Reproduce the items from the line with "Given: Click the C$511 price" up to and including the line with "coord(276,442)", swapping "avatar" for "portrait" and leaving everything else unchanged.

┄┄┄┄┄┄┄┄┄┄

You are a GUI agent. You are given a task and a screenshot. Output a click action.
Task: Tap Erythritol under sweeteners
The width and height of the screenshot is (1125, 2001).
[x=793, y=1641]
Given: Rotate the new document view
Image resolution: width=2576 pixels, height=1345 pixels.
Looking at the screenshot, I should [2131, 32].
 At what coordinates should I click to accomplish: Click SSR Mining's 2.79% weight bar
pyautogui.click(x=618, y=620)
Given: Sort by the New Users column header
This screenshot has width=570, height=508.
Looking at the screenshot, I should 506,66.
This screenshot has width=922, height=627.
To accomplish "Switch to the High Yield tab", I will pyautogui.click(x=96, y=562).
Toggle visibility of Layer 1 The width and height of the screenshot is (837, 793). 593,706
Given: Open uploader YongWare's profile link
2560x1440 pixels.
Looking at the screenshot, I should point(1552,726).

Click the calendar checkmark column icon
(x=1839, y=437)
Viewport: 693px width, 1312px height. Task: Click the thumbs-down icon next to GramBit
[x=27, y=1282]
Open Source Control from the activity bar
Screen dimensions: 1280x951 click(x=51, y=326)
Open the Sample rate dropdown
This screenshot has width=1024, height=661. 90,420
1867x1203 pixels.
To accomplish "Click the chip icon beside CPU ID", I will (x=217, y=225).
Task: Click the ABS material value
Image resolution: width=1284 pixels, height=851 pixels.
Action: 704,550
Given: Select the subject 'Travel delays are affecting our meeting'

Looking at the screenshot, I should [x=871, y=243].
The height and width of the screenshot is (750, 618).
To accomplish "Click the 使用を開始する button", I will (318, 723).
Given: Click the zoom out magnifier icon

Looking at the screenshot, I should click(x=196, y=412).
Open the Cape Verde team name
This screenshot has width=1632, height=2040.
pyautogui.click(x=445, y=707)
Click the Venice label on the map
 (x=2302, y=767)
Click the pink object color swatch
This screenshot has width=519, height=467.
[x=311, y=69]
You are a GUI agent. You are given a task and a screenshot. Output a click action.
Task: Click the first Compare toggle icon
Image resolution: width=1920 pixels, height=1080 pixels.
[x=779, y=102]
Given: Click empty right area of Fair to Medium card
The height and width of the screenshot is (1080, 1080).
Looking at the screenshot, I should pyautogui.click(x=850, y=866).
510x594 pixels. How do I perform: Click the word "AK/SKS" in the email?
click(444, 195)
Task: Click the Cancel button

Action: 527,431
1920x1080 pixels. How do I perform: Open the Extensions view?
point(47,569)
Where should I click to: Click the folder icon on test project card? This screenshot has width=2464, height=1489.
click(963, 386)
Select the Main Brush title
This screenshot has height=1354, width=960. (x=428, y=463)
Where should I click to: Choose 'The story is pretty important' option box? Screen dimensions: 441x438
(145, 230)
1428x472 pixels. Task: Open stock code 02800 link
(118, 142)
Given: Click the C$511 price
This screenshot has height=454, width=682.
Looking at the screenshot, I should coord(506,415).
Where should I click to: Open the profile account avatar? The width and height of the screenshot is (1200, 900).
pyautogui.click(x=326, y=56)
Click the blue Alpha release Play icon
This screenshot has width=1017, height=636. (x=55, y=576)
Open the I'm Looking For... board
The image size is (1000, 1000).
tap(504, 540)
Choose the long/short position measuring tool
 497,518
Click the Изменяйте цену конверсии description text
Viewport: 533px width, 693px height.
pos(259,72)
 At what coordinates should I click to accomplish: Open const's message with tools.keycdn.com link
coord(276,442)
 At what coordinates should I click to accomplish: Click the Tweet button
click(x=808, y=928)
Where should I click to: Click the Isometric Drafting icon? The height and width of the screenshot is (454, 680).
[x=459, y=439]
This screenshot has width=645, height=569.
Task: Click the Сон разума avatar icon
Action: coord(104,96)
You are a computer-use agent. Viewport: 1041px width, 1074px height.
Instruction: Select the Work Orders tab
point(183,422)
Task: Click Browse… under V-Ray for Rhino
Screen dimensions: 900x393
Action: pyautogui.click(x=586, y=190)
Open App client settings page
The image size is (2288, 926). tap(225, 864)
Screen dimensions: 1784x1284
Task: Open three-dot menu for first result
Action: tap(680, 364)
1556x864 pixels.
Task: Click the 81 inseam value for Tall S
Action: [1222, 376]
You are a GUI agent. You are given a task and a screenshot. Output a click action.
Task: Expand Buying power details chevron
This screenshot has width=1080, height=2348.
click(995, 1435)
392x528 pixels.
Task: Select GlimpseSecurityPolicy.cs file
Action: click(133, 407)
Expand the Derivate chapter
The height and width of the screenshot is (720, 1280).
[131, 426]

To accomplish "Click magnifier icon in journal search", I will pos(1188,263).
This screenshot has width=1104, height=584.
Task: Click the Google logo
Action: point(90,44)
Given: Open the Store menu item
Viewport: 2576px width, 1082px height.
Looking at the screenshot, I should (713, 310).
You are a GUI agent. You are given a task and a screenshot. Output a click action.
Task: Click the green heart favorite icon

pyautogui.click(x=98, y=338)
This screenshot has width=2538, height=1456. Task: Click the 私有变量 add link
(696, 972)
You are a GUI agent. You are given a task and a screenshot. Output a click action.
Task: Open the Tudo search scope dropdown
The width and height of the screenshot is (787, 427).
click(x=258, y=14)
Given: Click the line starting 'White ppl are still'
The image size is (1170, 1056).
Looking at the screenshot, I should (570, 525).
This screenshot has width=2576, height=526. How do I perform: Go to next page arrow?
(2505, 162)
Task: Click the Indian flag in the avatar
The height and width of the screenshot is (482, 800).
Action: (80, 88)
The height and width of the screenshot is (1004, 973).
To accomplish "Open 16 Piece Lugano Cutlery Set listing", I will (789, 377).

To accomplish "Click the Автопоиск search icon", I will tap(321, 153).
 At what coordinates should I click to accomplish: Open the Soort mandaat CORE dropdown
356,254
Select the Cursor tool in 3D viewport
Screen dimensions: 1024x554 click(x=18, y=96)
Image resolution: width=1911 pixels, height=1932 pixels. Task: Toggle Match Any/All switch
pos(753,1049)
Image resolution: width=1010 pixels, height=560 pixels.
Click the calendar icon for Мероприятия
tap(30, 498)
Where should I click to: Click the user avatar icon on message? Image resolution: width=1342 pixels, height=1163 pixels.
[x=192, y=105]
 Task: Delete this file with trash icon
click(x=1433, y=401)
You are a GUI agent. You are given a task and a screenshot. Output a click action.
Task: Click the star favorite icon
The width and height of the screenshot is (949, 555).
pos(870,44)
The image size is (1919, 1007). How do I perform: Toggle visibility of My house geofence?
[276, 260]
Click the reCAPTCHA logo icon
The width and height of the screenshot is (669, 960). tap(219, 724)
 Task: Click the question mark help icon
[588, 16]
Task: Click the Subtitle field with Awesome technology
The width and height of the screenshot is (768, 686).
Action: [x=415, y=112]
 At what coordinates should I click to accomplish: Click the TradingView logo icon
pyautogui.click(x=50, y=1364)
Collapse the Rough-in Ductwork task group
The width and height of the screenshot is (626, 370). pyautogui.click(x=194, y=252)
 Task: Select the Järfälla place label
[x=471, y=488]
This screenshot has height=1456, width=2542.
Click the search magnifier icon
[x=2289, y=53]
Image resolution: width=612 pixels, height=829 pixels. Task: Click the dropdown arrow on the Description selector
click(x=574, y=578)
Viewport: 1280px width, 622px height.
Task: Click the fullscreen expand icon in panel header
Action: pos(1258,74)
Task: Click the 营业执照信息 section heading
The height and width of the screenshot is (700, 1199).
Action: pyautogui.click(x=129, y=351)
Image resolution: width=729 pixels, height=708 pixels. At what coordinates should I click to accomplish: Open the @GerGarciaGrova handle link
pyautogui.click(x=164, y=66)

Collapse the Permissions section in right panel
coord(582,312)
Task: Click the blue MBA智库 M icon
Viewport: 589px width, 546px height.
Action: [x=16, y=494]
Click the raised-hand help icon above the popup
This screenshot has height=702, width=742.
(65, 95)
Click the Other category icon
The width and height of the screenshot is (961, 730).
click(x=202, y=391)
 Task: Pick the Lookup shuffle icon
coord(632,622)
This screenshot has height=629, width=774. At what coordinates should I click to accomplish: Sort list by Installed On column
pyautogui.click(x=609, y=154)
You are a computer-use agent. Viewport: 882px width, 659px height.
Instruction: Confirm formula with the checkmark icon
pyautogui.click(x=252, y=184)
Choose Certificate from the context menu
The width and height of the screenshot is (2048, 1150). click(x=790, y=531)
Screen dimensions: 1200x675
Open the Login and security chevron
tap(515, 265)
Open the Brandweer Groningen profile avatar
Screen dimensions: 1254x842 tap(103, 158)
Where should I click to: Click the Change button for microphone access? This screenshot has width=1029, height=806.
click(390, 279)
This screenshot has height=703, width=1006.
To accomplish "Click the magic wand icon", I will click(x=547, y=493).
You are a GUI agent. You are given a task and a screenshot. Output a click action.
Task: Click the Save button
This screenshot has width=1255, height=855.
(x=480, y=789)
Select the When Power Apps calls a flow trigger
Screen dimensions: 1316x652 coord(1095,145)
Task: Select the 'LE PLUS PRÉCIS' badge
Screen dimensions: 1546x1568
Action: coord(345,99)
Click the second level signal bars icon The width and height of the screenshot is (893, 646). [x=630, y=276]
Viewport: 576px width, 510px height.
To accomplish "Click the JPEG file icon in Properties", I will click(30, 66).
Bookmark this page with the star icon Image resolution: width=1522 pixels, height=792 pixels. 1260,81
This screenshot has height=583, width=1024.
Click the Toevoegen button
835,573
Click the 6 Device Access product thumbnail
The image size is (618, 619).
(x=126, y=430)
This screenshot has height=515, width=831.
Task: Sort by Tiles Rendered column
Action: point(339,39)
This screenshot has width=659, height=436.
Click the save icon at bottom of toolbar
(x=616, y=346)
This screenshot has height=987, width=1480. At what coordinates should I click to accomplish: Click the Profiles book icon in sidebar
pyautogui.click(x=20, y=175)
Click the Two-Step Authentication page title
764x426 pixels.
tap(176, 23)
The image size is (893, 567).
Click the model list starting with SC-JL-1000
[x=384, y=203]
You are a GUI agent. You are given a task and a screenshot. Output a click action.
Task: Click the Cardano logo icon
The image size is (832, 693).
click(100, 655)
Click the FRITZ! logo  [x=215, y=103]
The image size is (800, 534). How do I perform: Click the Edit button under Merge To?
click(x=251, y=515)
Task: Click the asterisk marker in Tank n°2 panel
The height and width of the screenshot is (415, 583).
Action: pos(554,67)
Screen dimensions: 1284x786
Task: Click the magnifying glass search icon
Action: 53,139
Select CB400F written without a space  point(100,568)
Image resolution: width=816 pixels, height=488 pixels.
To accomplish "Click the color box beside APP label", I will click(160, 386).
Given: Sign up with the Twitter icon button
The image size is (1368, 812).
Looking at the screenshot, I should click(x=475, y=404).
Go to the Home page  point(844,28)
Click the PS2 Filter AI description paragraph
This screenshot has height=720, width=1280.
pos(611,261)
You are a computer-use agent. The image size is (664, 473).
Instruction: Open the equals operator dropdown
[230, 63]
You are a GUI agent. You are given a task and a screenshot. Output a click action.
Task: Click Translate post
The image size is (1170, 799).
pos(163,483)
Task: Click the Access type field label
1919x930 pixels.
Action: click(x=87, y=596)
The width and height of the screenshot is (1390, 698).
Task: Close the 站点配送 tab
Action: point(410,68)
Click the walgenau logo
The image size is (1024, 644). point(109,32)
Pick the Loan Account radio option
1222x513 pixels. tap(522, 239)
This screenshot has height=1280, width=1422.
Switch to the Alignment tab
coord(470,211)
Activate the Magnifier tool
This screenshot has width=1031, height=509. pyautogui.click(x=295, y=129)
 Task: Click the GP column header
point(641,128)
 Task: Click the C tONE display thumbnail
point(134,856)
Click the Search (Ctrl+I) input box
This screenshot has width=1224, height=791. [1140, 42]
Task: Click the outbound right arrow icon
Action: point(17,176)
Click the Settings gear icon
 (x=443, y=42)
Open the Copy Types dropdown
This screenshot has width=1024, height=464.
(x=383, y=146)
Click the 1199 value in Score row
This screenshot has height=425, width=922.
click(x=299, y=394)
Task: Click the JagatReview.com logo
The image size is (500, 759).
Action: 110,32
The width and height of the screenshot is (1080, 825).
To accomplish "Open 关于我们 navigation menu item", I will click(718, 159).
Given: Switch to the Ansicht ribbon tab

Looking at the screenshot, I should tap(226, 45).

┄┄┄┄┄┄┄┄┄┄

REPLY TO THE EXERCISE:
Given: Click the C$511 price
This screenshot has height=454, width=682.
Looking at the screenshot, I should coord(506,415).
Where should I click to: Open the profile account portrait? The width and height of the screenshot is (1200, 900).
pyautogui.click(x=326, y=56)
Click the blue Alpha release Play icon
This screenshot has width=1017, height=636. (x=55, y=576)
Open the I'm Looking For... board
The image size is (1000, 1000).
tap(504, 540)
Choose the long/short position measuring tool
 497,518
Click the Изменяйте цену конверсии description text
Viewport: 533px width, 693px height.
pos(259,72)
 At what coordinates should I click to accomplish: Open const's message with tools.keycdn.com link
coord(276,442)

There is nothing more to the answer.